Abdullajews Geschichte ist die eines „Roten Direktors“ mit traditionellem Händlerinstinkt. Zu Sowjetzeiten arbeitete er als Ökonom im Unternehmen. Damals war Jodgorlik eine „typische sowjetische Textilfabrik“, erinnert er sich. „Von oben wurde befohlen, welche Muster wir herzustellen hatten.“ Ein bekanntes Design der Fabrik hieß „Kreml“. Es wurde fast 40 Jahre lang gewebt. „Heute produzieren wir jeden Tag etwas Neues“, sagt Abdullajew. Pro Jahr stellt der Betrieb 100000 Meter Seide her – Tendenz steigend.

Auch in anderen Seidenmanufakturen in Margilan ist der Aufbruch zu spüren.

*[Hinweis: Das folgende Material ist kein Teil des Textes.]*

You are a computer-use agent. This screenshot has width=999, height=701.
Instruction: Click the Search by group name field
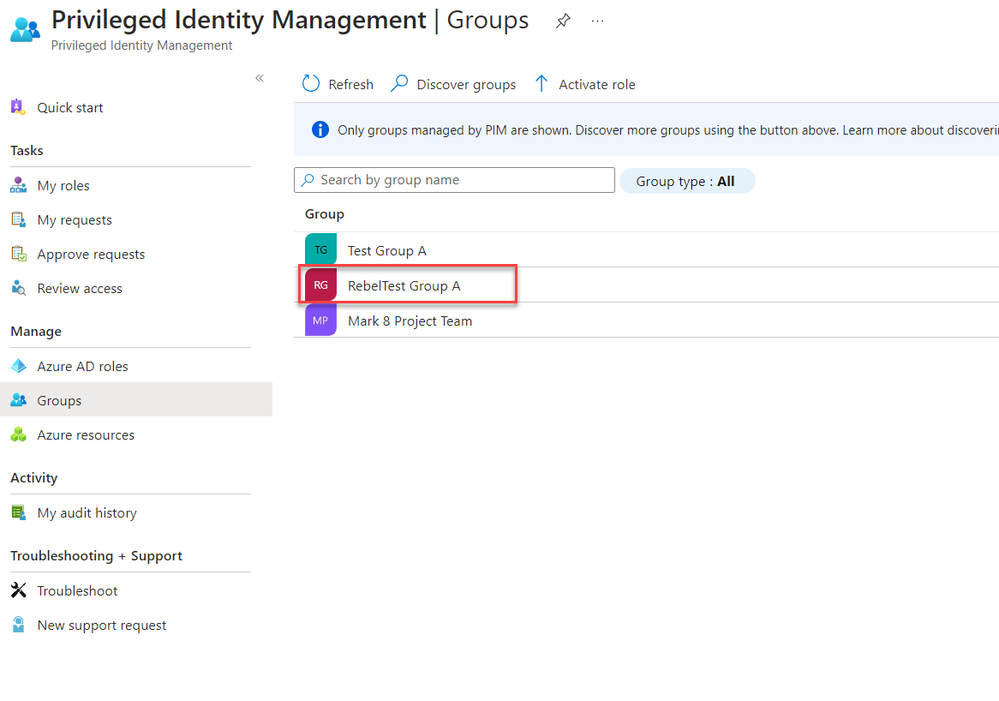[x=455, y=180]

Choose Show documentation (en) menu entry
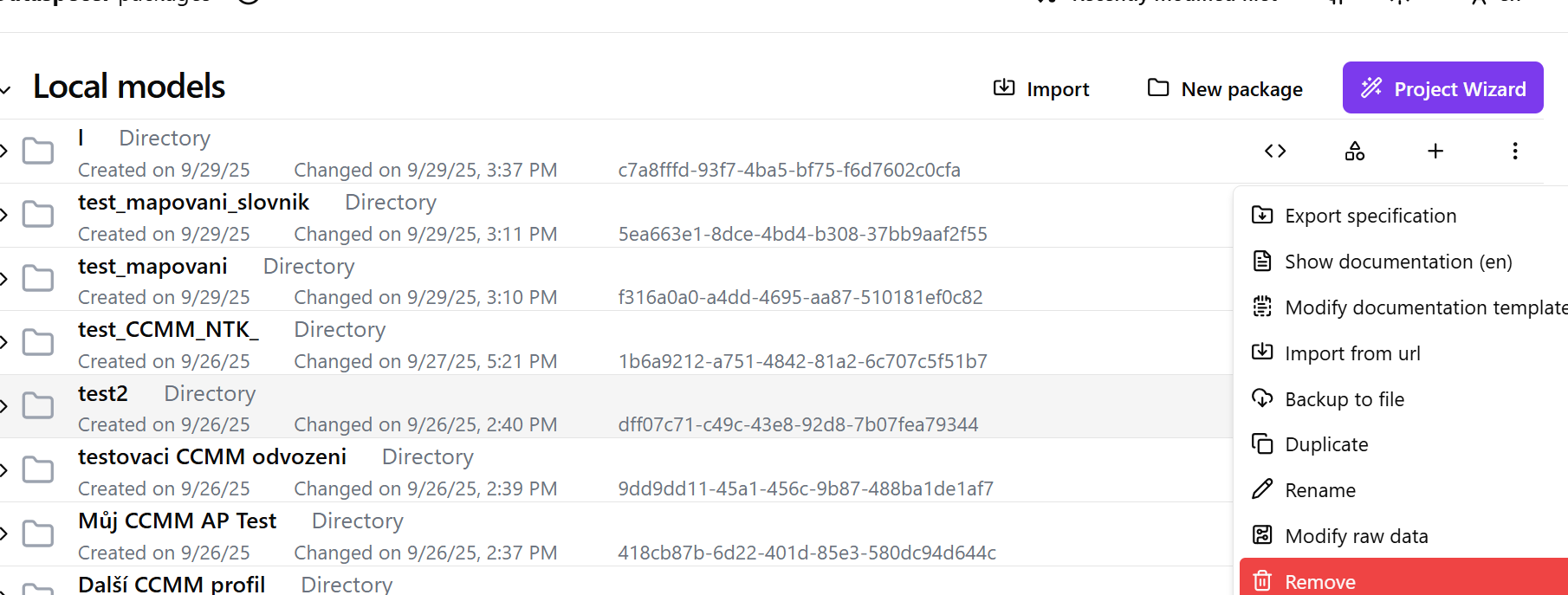(1397, 262)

Rasuldschon Mirsaachmedow hat in einer alten Koranschule ein „Zentrum für Handwerksentwicklung" eingerichtet. Dort verkauft er Seidenstoff als Meterware sowie verarbeitet zu Taschen, Mänteln und Polsterüberzügen. Dank Visumserleichterungen für Ausländer kommen neben Reisegruppen immer mehr Individualtouristen nach Margilan – Europäer, Koreaner, Japaner, Amerikaner. „Das Interesse an der Seidenstraße wächst“, so Abdullajew. Gut für ihn und sein Geschäft. Schlecht nur für die Raupen.